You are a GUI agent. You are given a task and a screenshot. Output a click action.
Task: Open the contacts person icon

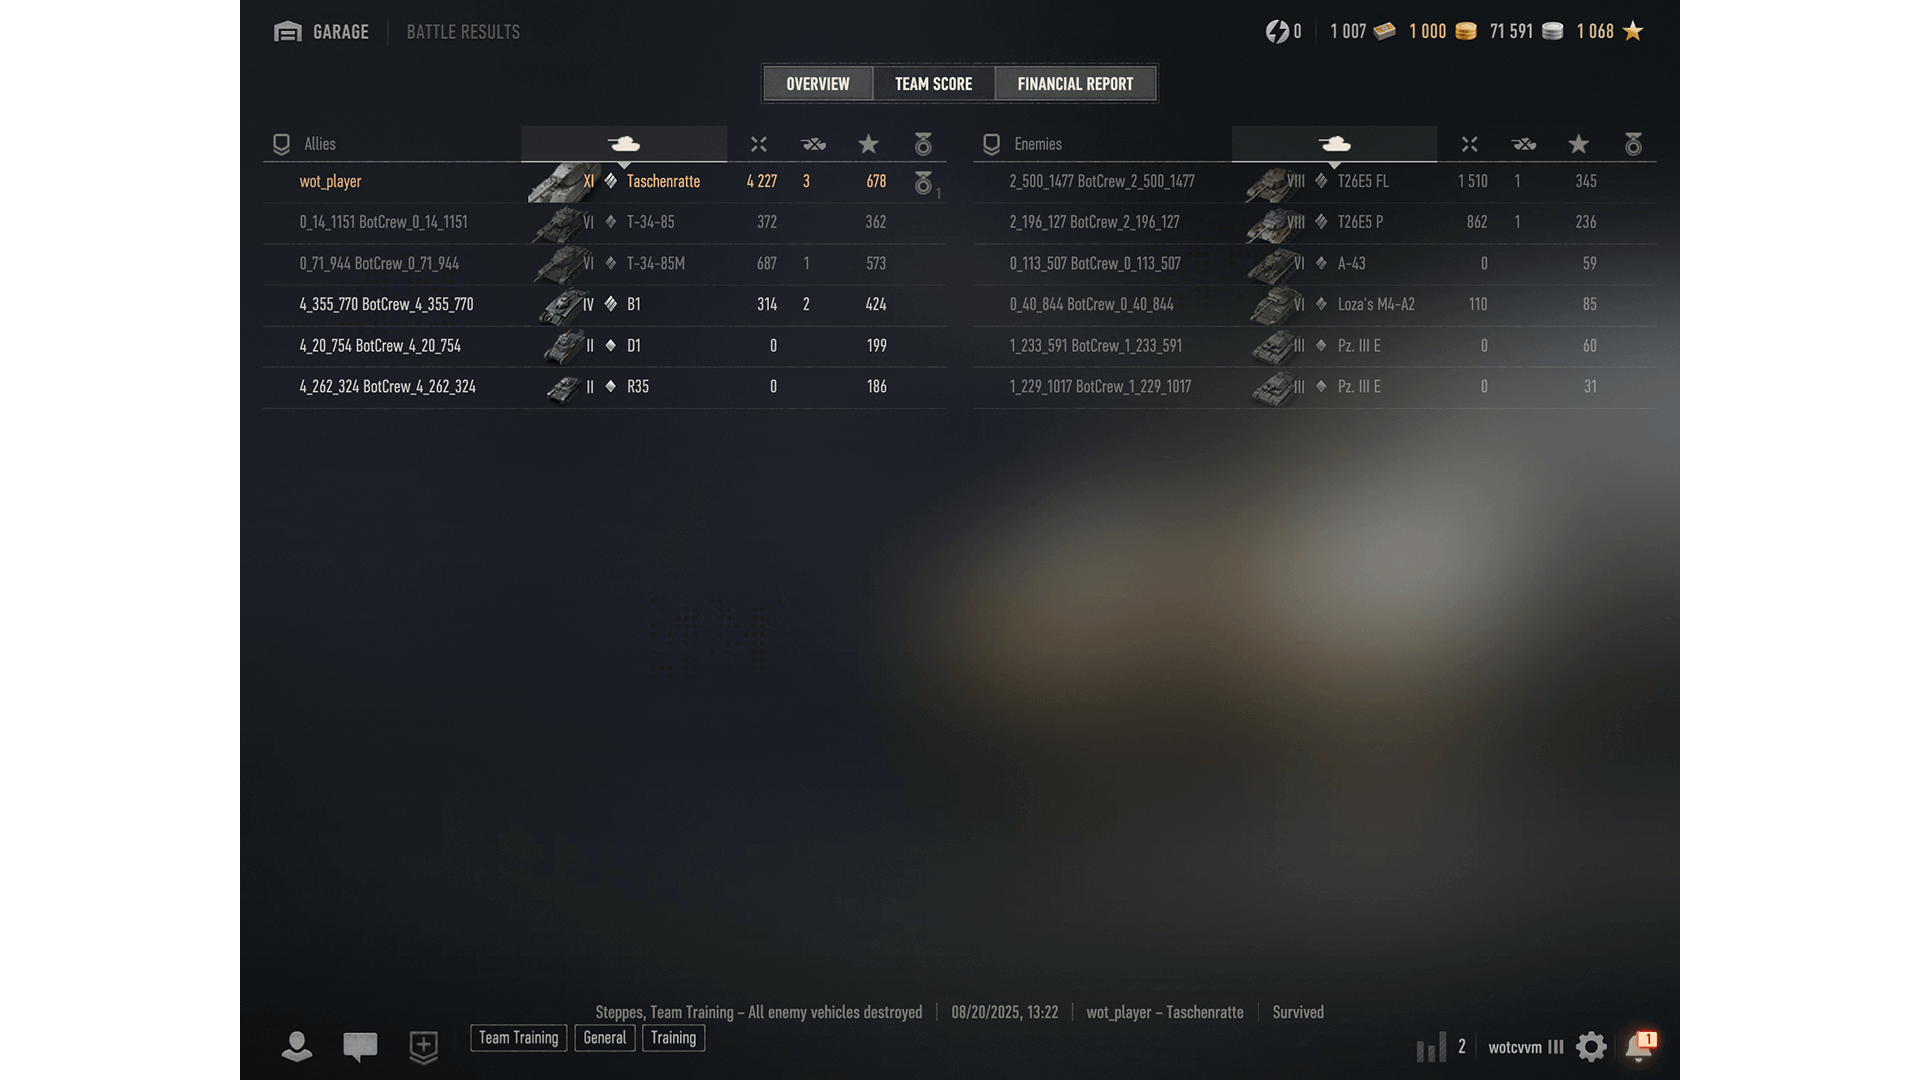pyautogui.click(x=297, y=1046)
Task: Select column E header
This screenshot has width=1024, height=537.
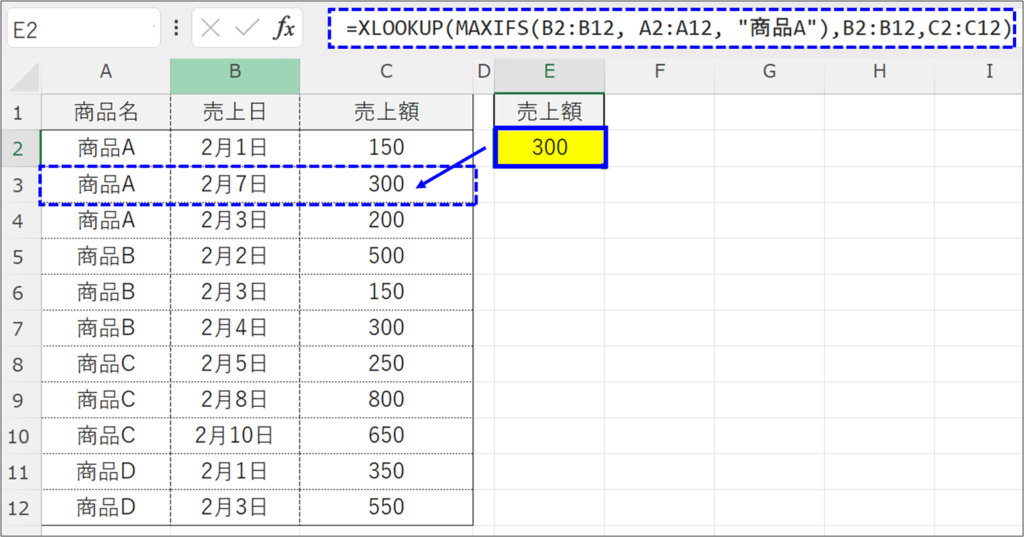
************
» **Task to complete**:
What you print must be exactly the lines from the one containing "Task: Select column E header" through the last line of the material, and no pictures.

» **Task answer**:
Task: Select column E header
This screenshot has width=1024, height=537.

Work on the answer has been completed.